Ninguém domina algo novo da primeira vez que experimenta fazê-lo. Obviamente, algumas pessoas têm realmente talentos ou capacidades naturais (genéticos?) que aplicam à(s) nova(s) experiência(s). Deve ser o caso do seu amigo arquitecto. Contudo, o domínio total, normalmente não ocorre durante o contacto inicial. Não me lembro de alguém que tenha aprendido a andar da primeira vez que tentou. A aprendizagem implica tempo e prática. A curva da aprendizagem, leva tempo (a quarta dimensão) para que de forma natural, alguém evolua de leigo para especialista. Pegando num belo exemplo que a natureza nos proporciona, se estiver atento, repare na larva que se transforma em borboleta. O que falta ao nosso povo, é educação para... E isso leva o seu tempo.
Só devemos olhar de cima para os outros, se for para lhes dar a mão e ajuda-los a levantarem-se.

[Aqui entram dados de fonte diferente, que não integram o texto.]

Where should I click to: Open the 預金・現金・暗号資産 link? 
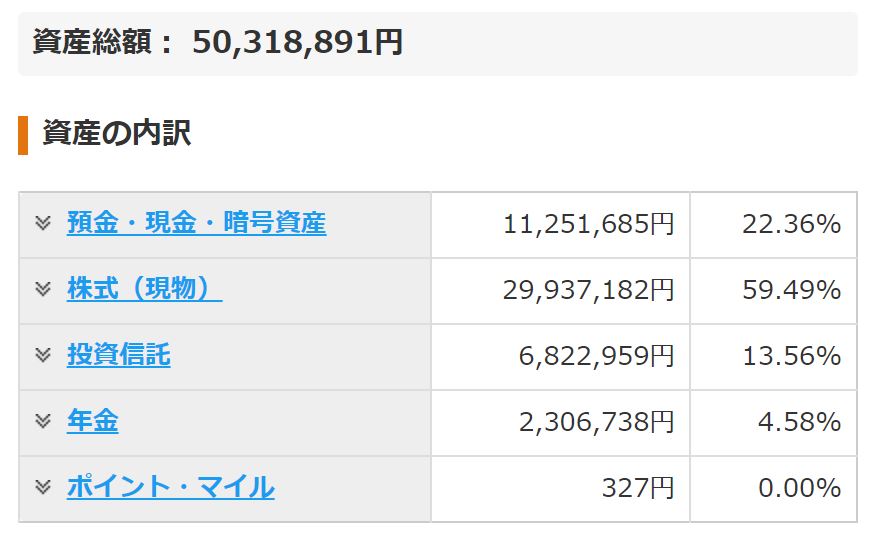pyautogui.click(x=197, y=223)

Um Bom Ano para todos nós.
marcoalem@gmail.com

Cesar Schofield Cardoso disse...

Caro Marco, há uma coisa que podemos fazer para poupar tempo: deixar que cada função seja ocupada pelo melhor perfil. Aqui existe um desrespeito GRANDE pelo trabalho e capacidade de cada qual. Quando estou doente, não auto-medico, vou ao médico. É o mesmo com outras áreas, inclusive montar uma feira.